眼瞧著夥計端著盤子上來,還沒等人家親手擺上桌,張藏弓便是急忙探身往前,一把搶過茶壺,也不管燙不燙嘴,找準壺嘴方向便是迫不及待的朝著嘴裏猛灌。
“咕嘟咕嘟。”
“咕嘟咕嘟。”
頓時一陣如牛飲水的聲音,響頓時徹了整個茅屋。
“哈哈哈哈哈····”
茶肆裏頓時傳來了一聲聲爽朗的笑聲,卻是原本坐在一旁的那兩個獵戶漢子,此刻瞧著張藏弓匆忙喝水的囧樣,俱是忍不住哈哈大笑開來。
“嗝。”
張藏弓緩緩打了個隔,輕手放下了手中的茶壺,對著早已目瞪口呆的憨臉夥計訕訕笑了笑,然後隨手抓起一塊牛肉便是吃了起來。
“駕···”
“駕···”
張藏弓吃飯的功夫,這國道遠處便是傳來了騎馬的聲音,兩道騎著駿馬的身影便是從遠處至近,勁風帶過刮得兩旁的樹葉是嘩啦啦的一直作響,馬匹沒有半點停留,一路疾馳而過,大道上瞬間塵土飛揚。
唉,看來無論是前世還是現在,這有車一族他就是叼啊!
“嘿,又是兩個了!”其中一個獵戶粗聲說道。
“可不是嘛,這年頭,有實力能騎馬的,至少也得是高級武徒吧。”另外一個獵戶回道,語氣裏有點酸溜。
“也不曉得是發生了什麽事情,這一頓飯的功夫吧,就已經先後有三夥強人經過了?”
“是啊,看這些人行色匆匆,隻怕啊是什麽了不得的大事情喲!”
似乎是聽到了兩個獵戶漢子的談話,憨臉夥計駐足上前,咧嘴說道,末了雙手還不時的比劃幾下。
“大事情,天一樣大的事!”
“哦,小哥知道此事?來,快快與我們說說。”一個獵戶上前拉扯住夥計,大喜道。
憨臉夥計看上去似乎有點猶豫,撇頭微微瞄了一眼店家老漢,見他似乎沒有發覺什麽,於是夥計隨即轉過身來,壓低了聲音。

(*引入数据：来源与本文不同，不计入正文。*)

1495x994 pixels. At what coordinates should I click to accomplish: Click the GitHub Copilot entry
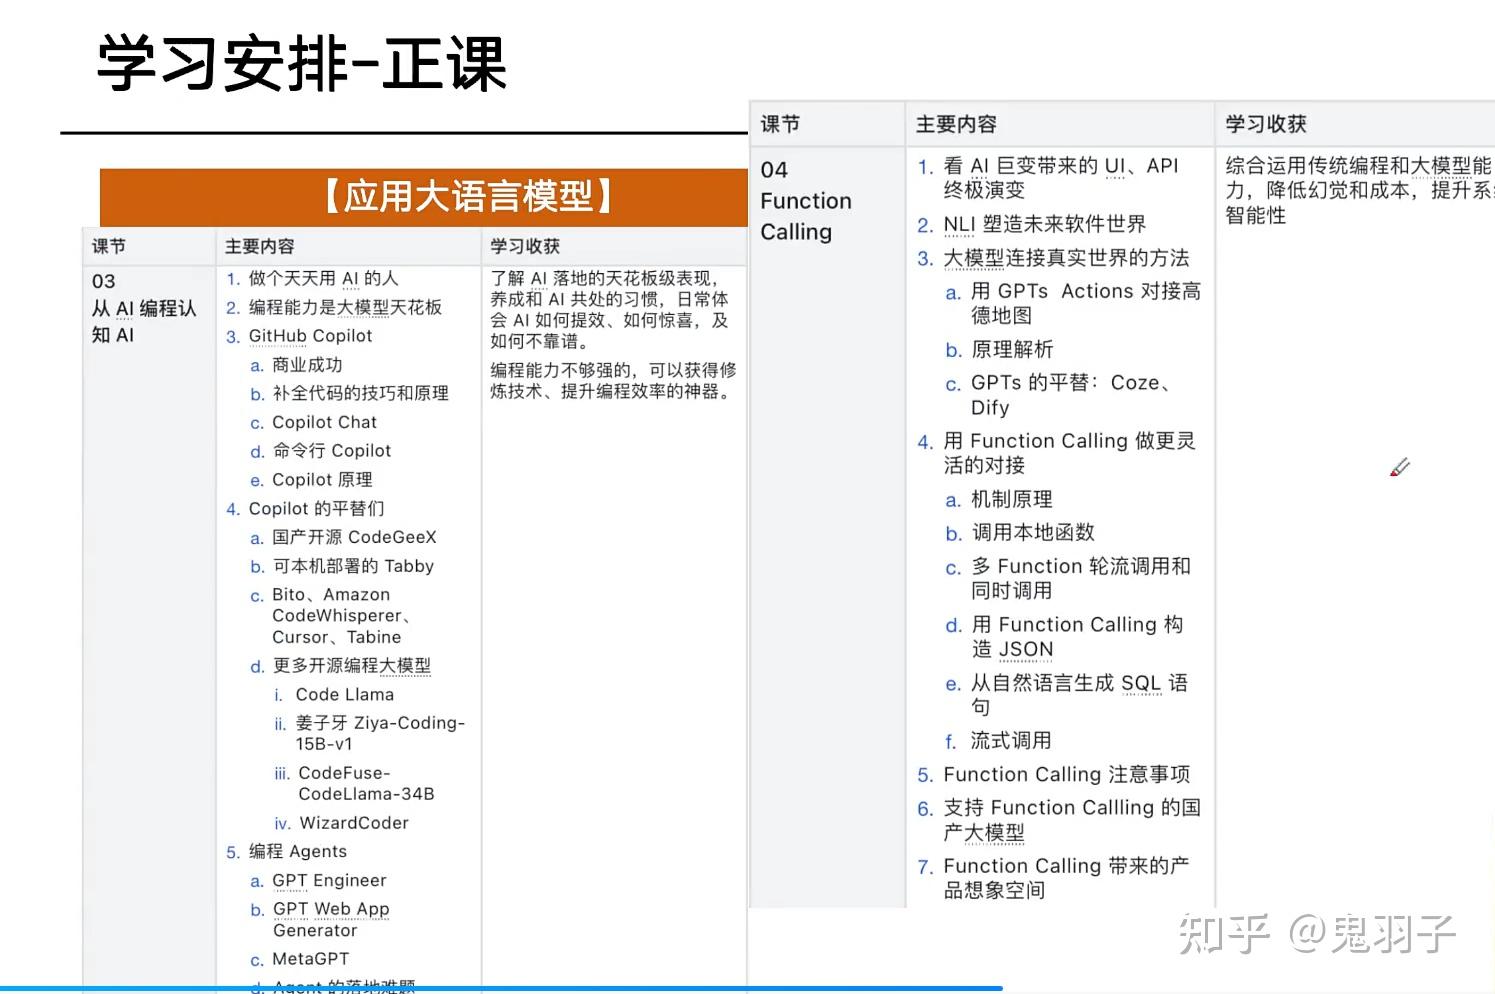pos(310,336)
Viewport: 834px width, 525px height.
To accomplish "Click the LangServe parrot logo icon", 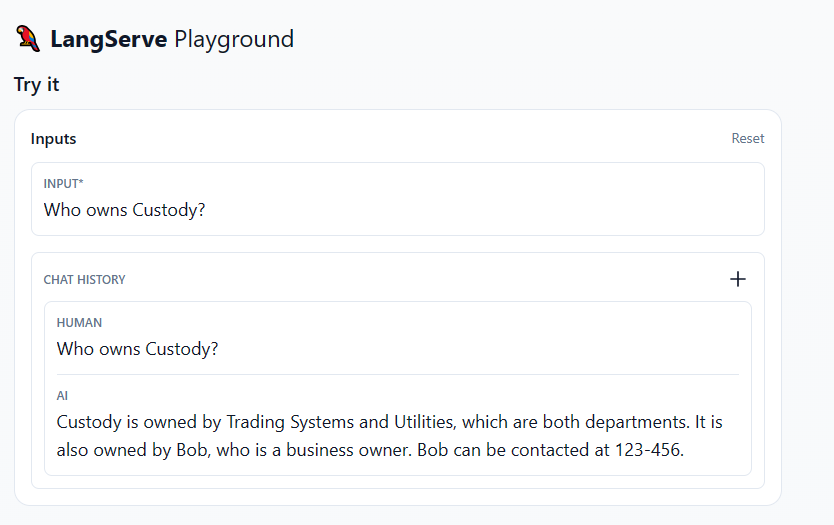I will point(28,39).
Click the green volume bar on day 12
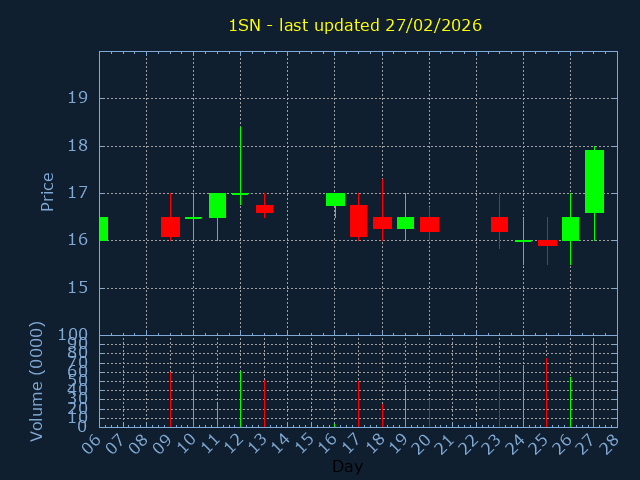The width and height of the screenshot is (640, 480). click(x=240, y=399)
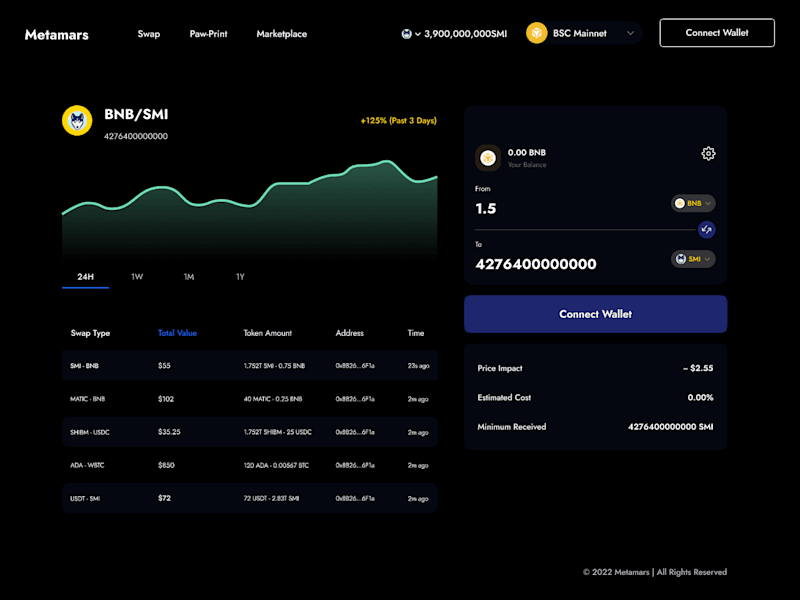800x600 pixels.
Task: Go to the Paw-Print page
Action: pyautogui.click(x=208, y=34)
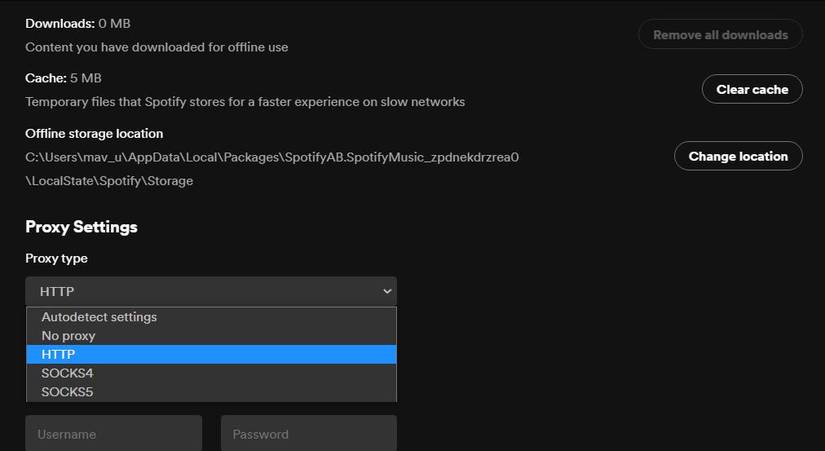Choose the No proxy option
The width and height of the screenshot is (825, 451).
point(68,336)
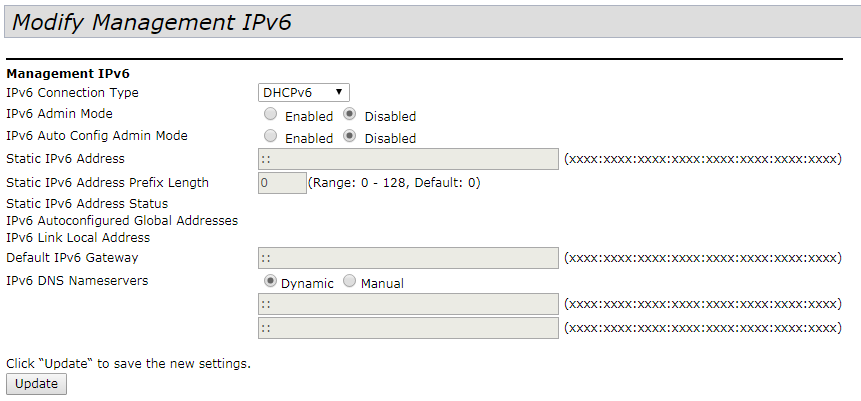Select Disabled for IPv6 Auto Config Admin Mode
This screenshot has height=401, width=861.
(350, 137)
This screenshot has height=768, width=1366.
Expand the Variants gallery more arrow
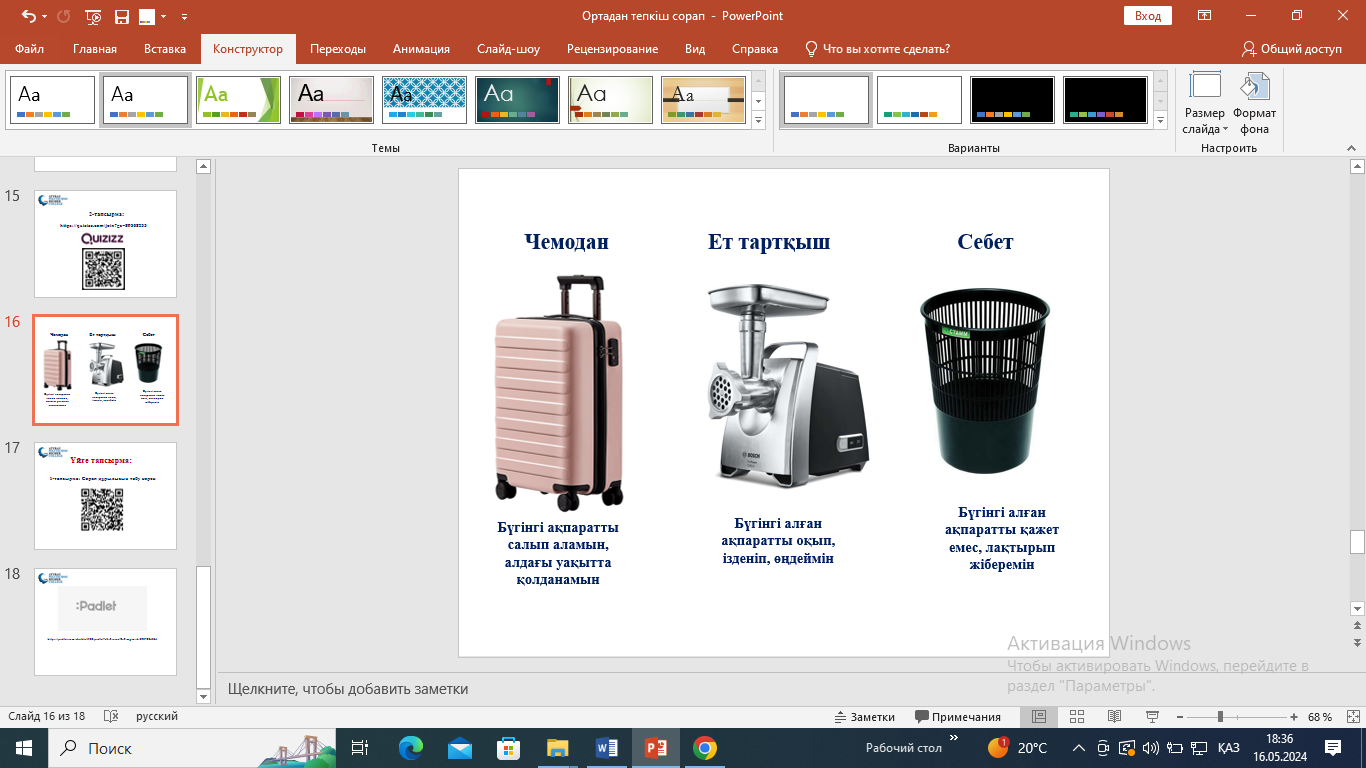(1160, 121)
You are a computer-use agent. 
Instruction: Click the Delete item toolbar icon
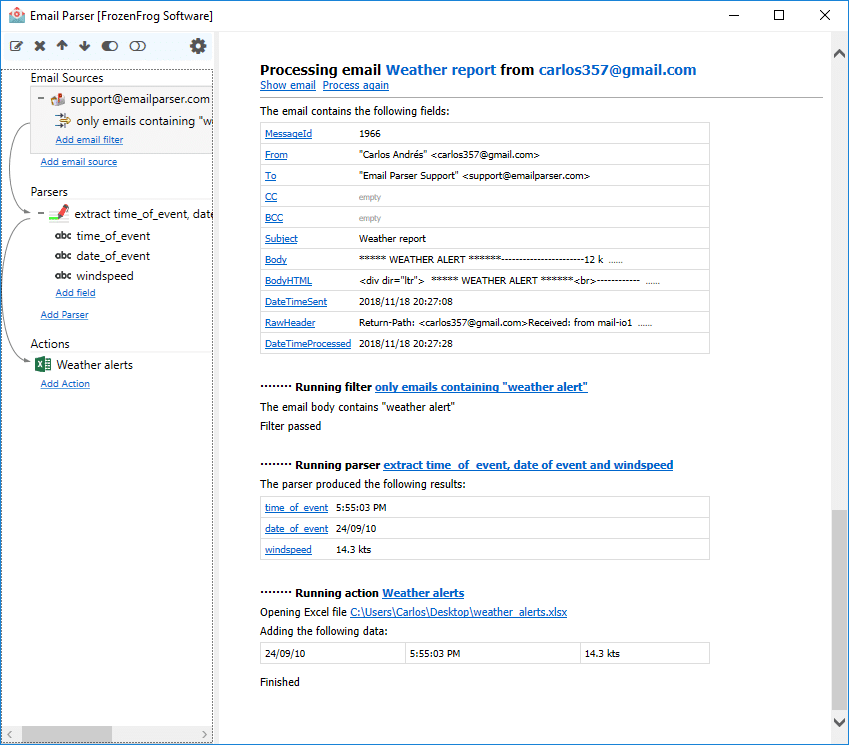click(38, 45)
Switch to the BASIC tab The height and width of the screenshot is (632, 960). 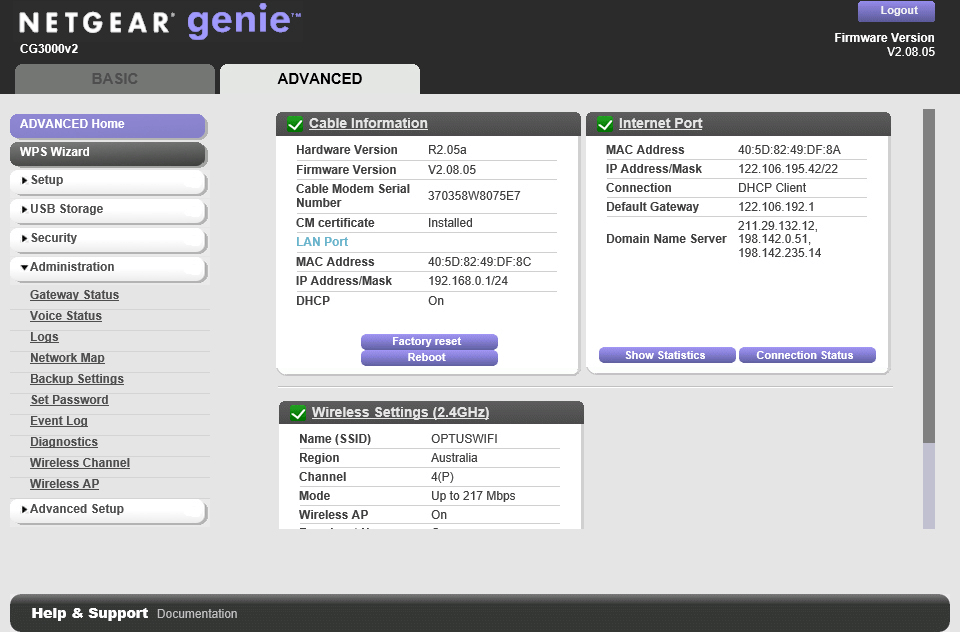(x=115, y=79)
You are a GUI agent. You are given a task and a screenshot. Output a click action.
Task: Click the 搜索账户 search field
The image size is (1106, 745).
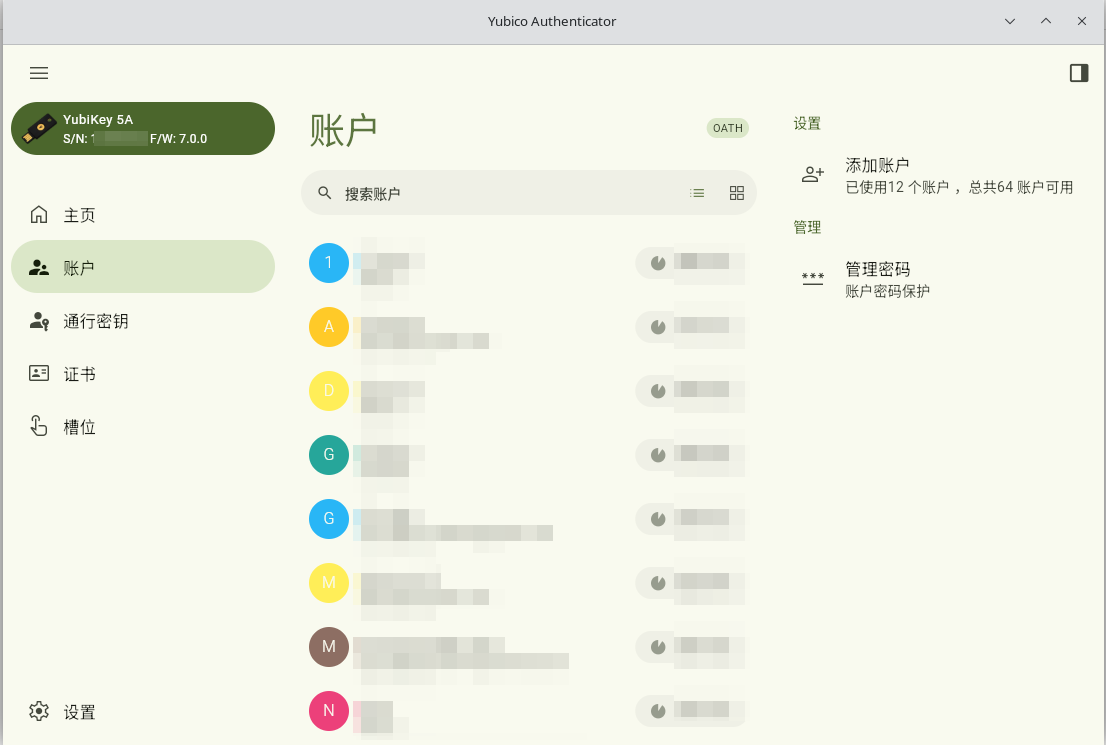(500, 193)
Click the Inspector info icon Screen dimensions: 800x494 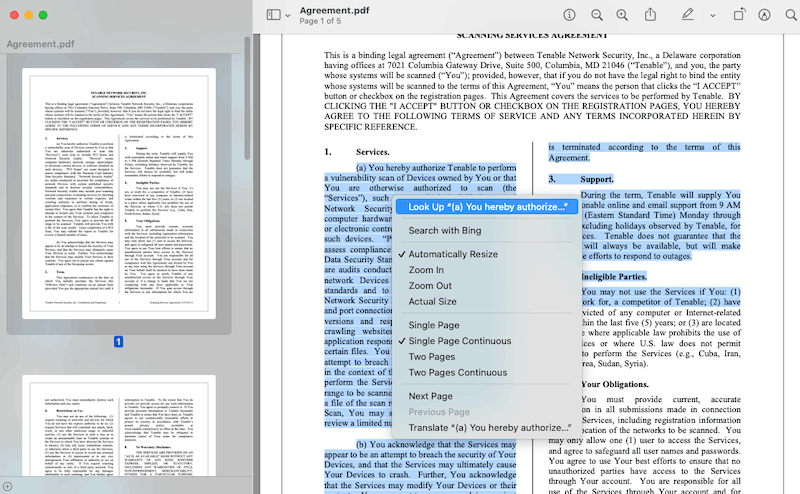(x=570, y=15)
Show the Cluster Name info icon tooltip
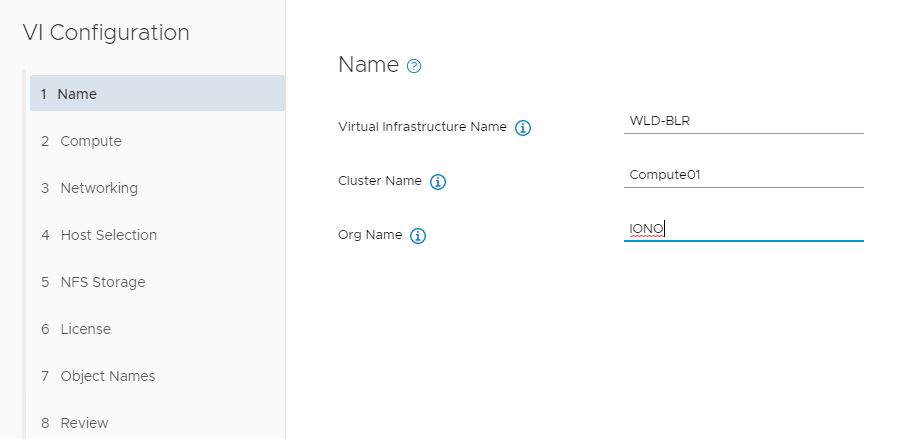 438,182
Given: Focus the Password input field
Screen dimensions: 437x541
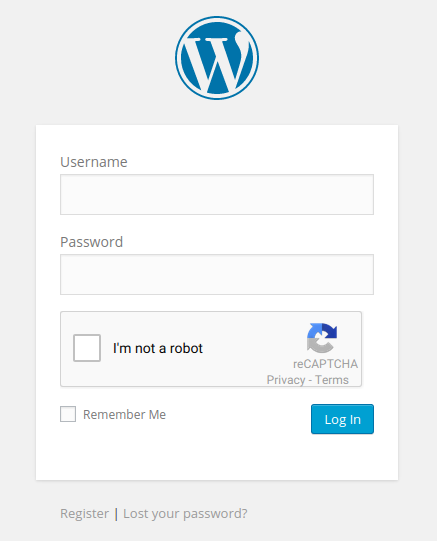Looking at the screenshot, I should (217, 275).
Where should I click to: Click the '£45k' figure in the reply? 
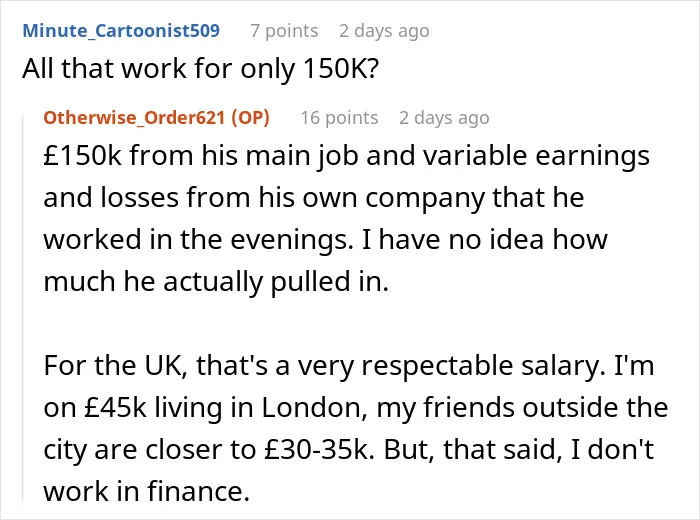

“你們是外地人吧,這慶州城內的梁家不曉得你們知道不?”
“趙家?莫不是號稱慶州城中兩大世家之一,與柳家其名的那個趙家?”一個獵戶似乎有所聽聞,突然深吸一口氣,吃驚喊話道。
憨臉夥計哈哈一笑,似乎很享受別人的驚訝,道:“不錯,正是這個趙家。”
“到底是什麽事情?快說!”兩個獵戶齊齊催促道。
夥計此時臉上絲毫不複原先憨厚的麵容,嘿嘿一聲,奸笑說道:“別急別急,我這就給你們慢慢說來····”。
早在幾人說起趙家的時候,張藏弓便是豎起耳朵仔細聽了聽,畢竟他此次的目的地便是直指趙柳兩家,目前咋一聽到有關消息,難免會留意一番。
從夥計嘴裏了解到,原來這一切啊還是得跟半年之後,擎月宗開門擇徒有關。
趙家有兩個能夠預先進入擎月宗門的名額,一個名額便能攜帶家奴十名一起入宗們,正所謂肥水不流外家人,因此多年以來,趙柳兩家俱是都隻攜帶本家家奴入得擎月宗。
可不料前幾日,趙家卻是突然的發話出來,他們這次居然願意獨自拿出來十個名額贈與外人,但凡隻要是三十五歲以下,高級武徒以上的人,一旦是被趙家選中,到了擎月宗擇徒那日,便是可以擁有一個充當家奴進入擎月宗的機會。
擎月宗,梁國四大宗門,在尋常百姓眼中那是榮耀輝煌,是至高無上,一旦能夠入宗,那便是榮華富貴,金錢武學享之不盡的,用之不竭的,從此富貴相伴,權利為身。
因此即便隻是去入宗當個雜務弟子,那也能算的上是祖上積德,幾輩子修得的福氣,所以趙家這次一開口就是送出來十個名額,天知道所有人都跟瘋了一樣,齊齊奔向慶州城,隻為奪得那十個名額中的一席。
“駕,駕···”
“駕···”
這不,遠處的國道上又是的急急傳來了一道馬聲!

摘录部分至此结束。